When it comes down to it, in many ways I prefer the random celebration. Perhaps a good steak dinner, some nice belgian ale (Chimay) and friends.
Now, turning 25 really means little (besides car rentals and insurance) except you're half way through your twenties. Half way to 30, which to someone in their early 20s could look like the end of the world (settled down, family, whatever). I'm not at all woried about my body continuing to age (not yet at least.. incontinence is a long way away). Really it becomes about expectations. Acting your age.
Now, for years I've acted older than my age in many ways, and now I feel things reversing. I type this at nearly 2am on a Wednesday night.
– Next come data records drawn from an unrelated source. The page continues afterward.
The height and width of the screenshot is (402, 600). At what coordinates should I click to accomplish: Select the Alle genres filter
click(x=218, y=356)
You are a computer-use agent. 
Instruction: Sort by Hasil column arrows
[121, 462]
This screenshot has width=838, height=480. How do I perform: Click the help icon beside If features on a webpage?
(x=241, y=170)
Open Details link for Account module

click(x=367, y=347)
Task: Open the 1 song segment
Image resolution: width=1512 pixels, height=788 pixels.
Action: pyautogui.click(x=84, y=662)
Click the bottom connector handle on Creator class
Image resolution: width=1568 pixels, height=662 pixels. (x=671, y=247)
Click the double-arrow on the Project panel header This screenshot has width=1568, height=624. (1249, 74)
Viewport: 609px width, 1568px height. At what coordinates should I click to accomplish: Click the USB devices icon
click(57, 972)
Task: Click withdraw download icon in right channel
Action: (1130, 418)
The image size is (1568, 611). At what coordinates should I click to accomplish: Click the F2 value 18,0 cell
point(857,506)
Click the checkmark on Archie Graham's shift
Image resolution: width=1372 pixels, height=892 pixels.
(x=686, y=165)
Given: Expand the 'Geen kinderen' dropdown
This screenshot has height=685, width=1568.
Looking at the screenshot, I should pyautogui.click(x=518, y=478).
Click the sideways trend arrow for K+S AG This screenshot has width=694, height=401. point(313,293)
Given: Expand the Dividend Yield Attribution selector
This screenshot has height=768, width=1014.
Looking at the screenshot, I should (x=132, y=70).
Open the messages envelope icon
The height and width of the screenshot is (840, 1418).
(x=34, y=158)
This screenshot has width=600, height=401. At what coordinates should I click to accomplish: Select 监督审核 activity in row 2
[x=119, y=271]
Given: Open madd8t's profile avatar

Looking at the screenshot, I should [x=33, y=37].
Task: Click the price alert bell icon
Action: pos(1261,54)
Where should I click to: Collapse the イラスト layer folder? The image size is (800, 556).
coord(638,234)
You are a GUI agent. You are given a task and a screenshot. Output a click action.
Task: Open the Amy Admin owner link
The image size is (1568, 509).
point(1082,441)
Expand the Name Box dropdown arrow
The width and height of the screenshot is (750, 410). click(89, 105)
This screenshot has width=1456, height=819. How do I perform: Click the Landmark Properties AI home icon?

I'm out of school, I'm in the "real world". People in the real world go to bed early and go to work quite early. At least most working stiffs do. It's the responsible thing to do, right?. I just can't seem to get myself to do that just yet.
I'm sure eventually I'll slow down, it's only natural. I think my plan is to fight it off as best as I can. Does that then make me afraid of getting old? Some might see it that way, but I don't. When I see older people (even as young as 30) who have just given up on living a good life... well, I don't know, it sucks.